---------- Entries shown ----------

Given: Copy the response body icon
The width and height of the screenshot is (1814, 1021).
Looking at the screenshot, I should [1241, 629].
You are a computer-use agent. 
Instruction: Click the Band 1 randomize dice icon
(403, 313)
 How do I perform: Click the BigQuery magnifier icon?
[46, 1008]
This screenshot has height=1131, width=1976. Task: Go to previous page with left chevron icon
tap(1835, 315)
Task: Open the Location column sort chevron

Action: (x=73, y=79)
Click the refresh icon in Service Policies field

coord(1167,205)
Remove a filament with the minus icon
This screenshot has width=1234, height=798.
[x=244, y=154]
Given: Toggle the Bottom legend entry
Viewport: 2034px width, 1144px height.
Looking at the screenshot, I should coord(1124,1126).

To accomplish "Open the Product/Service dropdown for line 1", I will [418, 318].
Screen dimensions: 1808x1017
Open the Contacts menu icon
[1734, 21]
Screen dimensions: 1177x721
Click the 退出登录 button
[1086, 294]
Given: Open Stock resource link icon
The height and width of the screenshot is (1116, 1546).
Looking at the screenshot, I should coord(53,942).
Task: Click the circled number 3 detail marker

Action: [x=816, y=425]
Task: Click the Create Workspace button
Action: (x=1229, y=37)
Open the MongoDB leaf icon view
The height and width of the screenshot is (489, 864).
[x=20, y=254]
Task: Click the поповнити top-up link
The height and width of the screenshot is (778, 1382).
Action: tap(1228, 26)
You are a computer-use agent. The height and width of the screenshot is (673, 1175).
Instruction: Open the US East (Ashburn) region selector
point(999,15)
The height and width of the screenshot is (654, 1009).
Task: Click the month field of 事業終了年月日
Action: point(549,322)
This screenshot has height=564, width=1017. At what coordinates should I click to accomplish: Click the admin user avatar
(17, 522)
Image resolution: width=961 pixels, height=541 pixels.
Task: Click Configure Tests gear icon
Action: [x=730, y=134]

----------

» **What you will do**: Lines with "dimensions" in them are what the answer must contain; copy each from the records above.

» **Response area**:
Screen dimensions: 1808x1017
Screen dimensions: 1177x721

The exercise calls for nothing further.